Vitesse de déplacement à la surface du glacier Franz Josef sur une période de 10 jours durant les étés 2013 et 2014. Ces vitesses ont été calculées à partir du déplacement 3D obtenu à partir d’images stéreo Worldview. © Science

Les chercheurs ont utilisé une approche pluridisciplinaire afin de déterminer la vitesse de glissement du glacier d’une part et le taux d’érosion d’autre part sur la période choisie. La vitesse de la surface du glacier a été quantifiée grâce à l’utilisation d’une technique nouvelle de correlation d’images satellitaires permettant de cartographier cette vitesse avec une grande précision et une excellente résolution spatiale à l’échelle du glacier sur la période choisie. Cette vitesse est ensuite extrapolée à la vitesse de glissement du glacier.

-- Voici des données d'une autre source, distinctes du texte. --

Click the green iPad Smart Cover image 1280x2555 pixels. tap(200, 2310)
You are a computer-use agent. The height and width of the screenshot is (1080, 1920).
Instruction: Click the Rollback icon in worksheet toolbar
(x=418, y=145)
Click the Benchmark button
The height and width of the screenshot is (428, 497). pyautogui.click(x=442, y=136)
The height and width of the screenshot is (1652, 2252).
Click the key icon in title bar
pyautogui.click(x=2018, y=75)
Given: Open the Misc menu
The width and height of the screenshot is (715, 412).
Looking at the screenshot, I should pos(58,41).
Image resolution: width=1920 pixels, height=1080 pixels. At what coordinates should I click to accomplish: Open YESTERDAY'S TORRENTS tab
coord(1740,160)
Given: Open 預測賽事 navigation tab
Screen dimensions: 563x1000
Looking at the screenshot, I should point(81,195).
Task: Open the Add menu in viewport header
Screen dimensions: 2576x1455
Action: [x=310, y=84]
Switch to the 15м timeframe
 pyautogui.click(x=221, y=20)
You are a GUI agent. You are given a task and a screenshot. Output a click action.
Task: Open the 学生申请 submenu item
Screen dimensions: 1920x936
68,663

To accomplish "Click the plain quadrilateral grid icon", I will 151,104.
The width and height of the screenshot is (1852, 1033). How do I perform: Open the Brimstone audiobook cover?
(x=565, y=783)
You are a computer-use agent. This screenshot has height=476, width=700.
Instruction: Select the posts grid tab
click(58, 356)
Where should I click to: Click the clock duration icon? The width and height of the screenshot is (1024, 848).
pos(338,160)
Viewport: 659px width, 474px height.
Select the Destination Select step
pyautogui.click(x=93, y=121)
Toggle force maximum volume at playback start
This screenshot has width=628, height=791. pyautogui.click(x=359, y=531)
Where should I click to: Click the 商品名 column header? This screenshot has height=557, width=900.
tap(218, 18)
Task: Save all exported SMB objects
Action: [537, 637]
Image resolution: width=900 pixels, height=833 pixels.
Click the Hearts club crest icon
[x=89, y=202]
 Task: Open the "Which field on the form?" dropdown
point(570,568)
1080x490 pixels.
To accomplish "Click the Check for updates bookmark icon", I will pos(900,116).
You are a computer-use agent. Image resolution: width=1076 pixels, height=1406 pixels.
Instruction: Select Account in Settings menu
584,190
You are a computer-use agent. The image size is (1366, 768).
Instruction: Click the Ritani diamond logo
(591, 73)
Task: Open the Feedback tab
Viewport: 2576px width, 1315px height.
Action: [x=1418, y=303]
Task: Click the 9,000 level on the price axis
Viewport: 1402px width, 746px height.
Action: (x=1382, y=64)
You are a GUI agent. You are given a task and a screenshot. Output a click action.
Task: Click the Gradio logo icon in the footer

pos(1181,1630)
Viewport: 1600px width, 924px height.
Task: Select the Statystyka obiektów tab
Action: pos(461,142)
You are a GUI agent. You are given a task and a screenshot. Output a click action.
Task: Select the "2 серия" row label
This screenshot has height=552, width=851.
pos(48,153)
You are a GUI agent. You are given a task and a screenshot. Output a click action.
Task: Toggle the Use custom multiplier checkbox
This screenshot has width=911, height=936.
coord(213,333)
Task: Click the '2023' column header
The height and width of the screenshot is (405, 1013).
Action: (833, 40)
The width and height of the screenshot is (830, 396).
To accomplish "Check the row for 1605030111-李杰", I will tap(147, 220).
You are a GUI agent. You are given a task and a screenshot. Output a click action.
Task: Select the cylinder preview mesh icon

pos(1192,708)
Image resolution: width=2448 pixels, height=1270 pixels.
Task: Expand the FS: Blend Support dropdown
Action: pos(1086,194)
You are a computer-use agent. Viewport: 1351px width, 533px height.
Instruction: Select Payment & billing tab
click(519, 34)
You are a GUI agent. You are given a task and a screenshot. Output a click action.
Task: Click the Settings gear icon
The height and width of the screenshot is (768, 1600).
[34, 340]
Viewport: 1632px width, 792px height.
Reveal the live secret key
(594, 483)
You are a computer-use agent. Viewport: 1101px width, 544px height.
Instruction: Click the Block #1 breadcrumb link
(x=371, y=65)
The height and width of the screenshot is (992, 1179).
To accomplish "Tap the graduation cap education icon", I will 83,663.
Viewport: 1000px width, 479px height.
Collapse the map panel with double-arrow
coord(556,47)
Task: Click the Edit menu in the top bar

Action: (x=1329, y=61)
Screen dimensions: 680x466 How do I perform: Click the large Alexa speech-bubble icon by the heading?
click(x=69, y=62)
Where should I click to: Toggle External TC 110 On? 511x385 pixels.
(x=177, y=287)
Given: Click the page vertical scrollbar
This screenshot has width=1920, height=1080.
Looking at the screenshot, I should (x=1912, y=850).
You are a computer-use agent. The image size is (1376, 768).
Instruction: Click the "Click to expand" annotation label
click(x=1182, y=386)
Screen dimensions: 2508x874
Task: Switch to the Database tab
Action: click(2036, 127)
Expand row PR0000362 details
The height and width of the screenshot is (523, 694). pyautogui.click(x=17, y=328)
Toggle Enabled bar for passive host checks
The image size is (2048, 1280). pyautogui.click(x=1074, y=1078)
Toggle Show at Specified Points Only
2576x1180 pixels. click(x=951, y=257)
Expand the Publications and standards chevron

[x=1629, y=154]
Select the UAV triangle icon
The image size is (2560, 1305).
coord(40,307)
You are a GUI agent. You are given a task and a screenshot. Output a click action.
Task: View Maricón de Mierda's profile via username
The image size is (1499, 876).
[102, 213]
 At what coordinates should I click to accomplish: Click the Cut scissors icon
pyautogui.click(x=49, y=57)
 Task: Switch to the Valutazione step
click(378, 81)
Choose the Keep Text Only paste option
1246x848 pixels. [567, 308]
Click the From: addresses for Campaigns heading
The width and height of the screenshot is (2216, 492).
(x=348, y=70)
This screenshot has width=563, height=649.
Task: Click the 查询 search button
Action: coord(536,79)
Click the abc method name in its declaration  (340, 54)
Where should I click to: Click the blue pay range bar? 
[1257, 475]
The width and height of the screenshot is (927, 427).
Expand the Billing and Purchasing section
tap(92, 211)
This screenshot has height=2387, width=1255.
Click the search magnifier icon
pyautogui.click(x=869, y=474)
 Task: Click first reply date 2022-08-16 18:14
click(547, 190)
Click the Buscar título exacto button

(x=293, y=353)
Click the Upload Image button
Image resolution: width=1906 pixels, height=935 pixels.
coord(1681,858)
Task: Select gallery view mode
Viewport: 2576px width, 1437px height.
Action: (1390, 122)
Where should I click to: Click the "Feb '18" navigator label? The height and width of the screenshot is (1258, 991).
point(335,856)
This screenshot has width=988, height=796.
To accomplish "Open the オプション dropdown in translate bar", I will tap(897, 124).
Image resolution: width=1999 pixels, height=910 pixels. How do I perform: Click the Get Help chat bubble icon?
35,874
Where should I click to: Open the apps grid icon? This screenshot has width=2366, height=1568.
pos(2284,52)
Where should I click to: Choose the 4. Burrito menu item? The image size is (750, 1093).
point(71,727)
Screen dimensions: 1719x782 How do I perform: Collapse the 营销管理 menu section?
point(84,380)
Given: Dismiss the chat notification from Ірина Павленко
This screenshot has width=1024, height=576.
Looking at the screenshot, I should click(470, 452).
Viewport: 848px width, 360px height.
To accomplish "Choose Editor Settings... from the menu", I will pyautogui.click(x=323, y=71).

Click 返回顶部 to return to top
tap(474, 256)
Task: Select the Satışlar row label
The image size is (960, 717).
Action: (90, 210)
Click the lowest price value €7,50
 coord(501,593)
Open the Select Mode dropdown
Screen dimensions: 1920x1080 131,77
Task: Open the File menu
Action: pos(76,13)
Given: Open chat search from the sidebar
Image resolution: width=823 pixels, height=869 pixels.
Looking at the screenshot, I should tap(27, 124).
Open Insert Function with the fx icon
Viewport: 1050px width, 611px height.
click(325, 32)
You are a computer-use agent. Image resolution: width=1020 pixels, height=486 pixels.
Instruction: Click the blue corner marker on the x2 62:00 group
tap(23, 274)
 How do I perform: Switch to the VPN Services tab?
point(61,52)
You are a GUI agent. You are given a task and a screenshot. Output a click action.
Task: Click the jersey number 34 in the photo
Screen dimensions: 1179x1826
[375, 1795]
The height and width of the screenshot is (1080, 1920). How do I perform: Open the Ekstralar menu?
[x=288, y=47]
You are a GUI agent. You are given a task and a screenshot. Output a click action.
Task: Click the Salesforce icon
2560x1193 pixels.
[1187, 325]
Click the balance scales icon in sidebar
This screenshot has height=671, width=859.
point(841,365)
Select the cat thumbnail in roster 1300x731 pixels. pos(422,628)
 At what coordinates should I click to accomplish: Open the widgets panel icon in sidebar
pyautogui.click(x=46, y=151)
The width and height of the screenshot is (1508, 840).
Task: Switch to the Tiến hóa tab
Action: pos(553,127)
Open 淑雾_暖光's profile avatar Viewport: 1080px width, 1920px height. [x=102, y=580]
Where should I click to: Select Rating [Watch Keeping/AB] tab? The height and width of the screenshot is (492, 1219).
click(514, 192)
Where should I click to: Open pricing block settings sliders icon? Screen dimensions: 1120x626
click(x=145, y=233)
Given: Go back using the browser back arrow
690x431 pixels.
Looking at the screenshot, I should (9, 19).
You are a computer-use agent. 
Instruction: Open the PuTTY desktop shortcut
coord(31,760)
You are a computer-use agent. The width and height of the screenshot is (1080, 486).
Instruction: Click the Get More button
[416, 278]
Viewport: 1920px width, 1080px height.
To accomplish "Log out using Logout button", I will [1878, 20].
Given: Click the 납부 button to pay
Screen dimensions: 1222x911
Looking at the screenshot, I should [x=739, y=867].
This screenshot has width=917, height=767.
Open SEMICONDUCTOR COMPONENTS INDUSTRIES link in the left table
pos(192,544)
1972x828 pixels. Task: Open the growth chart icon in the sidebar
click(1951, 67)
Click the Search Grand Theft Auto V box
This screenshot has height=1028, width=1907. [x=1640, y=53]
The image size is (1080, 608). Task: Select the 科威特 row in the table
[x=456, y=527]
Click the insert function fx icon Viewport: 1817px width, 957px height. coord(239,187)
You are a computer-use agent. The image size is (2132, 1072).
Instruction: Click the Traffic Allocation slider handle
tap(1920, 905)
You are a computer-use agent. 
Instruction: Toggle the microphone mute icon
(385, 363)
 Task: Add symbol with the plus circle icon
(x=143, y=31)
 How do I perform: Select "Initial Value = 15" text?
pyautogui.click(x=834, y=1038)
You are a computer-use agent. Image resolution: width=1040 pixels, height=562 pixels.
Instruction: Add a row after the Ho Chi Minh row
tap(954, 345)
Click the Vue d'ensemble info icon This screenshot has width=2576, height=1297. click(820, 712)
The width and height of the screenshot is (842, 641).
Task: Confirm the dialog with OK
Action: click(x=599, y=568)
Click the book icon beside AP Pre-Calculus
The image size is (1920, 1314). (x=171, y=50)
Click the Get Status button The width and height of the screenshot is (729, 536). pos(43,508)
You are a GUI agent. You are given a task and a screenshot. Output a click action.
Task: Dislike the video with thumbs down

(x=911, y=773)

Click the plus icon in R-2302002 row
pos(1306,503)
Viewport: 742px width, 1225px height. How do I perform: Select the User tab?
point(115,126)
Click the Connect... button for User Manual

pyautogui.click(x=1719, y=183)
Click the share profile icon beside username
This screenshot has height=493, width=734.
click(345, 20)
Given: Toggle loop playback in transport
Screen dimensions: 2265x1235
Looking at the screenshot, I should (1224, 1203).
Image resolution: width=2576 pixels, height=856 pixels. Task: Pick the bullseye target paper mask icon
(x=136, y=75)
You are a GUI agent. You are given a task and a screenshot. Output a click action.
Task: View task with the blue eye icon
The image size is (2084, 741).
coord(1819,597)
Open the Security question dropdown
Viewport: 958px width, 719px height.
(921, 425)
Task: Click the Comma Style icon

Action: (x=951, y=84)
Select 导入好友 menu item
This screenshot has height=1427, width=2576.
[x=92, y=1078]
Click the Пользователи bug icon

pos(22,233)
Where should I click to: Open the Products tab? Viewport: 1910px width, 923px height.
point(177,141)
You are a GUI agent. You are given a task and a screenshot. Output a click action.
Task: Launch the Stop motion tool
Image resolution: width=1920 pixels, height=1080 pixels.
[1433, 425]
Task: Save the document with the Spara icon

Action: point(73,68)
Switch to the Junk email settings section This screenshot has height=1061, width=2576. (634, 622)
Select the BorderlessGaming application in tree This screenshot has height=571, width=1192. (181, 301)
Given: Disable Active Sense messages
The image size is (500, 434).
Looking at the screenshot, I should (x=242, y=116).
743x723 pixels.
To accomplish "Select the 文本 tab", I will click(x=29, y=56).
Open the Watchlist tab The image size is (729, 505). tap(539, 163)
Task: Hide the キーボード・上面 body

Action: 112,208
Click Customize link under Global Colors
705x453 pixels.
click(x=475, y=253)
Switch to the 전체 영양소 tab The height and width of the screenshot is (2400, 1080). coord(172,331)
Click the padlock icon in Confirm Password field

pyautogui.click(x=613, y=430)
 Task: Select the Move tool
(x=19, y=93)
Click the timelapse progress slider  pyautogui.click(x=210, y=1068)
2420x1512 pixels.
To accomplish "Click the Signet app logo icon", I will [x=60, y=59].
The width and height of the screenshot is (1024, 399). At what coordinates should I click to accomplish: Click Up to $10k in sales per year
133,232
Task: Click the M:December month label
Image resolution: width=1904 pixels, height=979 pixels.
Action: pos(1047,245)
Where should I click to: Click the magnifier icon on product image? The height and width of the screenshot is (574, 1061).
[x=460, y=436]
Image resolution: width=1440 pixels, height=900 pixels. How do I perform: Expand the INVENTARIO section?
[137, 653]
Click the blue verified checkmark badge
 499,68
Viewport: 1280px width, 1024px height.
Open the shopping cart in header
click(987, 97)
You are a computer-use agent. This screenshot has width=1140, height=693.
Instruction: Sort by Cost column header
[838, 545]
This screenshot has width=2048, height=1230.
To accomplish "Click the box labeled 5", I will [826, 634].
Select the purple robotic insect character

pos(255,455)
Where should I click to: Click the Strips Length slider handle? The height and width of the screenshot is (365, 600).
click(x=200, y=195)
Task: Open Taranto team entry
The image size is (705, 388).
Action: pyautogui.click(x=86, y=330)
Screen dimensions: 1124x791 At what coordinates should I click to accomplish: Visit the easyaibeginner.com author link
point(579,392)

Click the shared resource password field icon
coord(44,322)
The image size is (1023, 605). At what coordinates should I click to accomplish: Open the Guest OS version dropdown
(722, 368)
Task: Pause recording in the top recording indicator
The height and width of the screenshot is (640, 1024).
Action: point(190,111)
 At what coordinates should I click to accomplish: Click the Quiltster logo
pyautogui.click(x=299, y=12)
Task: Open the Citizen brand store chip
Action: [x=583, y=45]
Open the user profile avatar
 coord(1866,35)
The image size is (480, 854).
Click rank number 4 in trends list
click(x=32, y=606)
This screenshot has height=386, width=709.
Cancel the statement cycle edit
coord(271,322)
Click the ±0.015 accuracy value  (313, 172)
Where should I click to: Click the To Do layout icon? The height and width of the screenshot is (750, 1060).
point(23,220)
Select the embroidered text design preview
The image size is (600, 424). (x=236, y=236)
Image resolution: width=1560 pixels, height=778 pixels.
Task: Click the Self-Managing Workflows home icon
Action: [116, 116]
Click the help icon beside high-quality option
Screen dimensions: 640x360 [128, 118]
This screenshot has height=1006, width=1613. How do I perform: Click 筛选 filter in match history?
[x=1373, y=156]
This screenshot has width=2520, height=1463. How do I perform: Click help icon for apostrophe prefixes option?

Pour estimer les taux d’érosion, les chercheurs ont procédé indirectement : ils ont installé pendant plusieurs mois une station de mesure du débit et de taux de particules sédimentaires en sortie du ruisseau sous-glaciaire. Afin de préciser la provenance de cette charge particulaire, ils ont étudié la structure cristalline des matériaux graphitiques contenus dans les particules sédimentaires par microspectroscopie Raman. Ces composés graphitiques sont des témoins de l’histoire métamorphiques des roches qui les contiennent, et montrent des variations structurales importantes dans les roches sur lesquelles s’étire le glacier de Franz Josef. En comparant la structure des matériaux graphitiques dans la charge particulaire avec celle des roches du substrat rocheux au long du glacier, ils ont pu déduire la provenance des particules générées par l’érosion. Cette technique relativement simple à mettre en oeuvre a ainsi permis de réaliser pour la première fois une cartographie précise de l’érosion sous un glacier Alpin.
Au final, cette étude montre que le taux d’érosion dépend du carré de la vitesse de glissement du glacier et augmente donc avec le temps. Ces résultats sont en accord avec l’augmentation généralisée du glissement des glaciers observée depuis quelques décennies au bord des grandes calottes. Les implications sont importantes puisque d’après ce modèle l’érosion glaciaire va s’intensifier de manière non linéaire avec le réchauffement climatique.